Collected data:
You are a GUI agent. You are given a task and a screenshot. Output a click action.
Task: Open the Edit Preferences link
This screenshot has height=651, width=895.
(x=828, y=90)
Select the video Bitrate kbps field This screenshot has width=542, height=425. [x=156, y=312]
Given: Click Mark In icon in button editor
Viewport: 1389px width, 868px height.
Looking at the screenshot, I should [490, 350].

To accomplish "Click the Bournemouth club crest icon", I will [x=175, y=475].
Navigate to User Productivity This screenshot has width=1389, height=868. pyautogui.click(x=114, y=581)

--

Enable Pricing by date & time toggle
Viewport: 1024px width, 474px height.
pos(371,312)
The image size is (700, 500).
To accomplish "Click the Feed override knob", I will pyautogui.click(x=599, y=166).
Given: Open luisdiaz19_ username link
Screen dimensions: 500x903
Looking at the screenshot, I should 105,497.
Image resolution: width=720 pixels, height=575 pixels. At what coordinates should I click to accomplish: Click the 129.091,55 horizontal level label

§ **EXERCISE DESCRIPTION**
Please, from the entries above, set down exactly the lines from the one containing "You are a GUI" through the one containing "Given: Click Mark In icon in button editor", and only those.

§ **SOLUTION**
You are a GUI agent. You are given a task and a screenshot. Output a click action.
Task: Open the Edit Preferences link
This screenshot has height=651, width=895.
(x=828, y=90)
Select the video Bitrate kbps field This screenshot has width=542, height=425. [x=156, y=312]
Given: Click Mark In icon in button editor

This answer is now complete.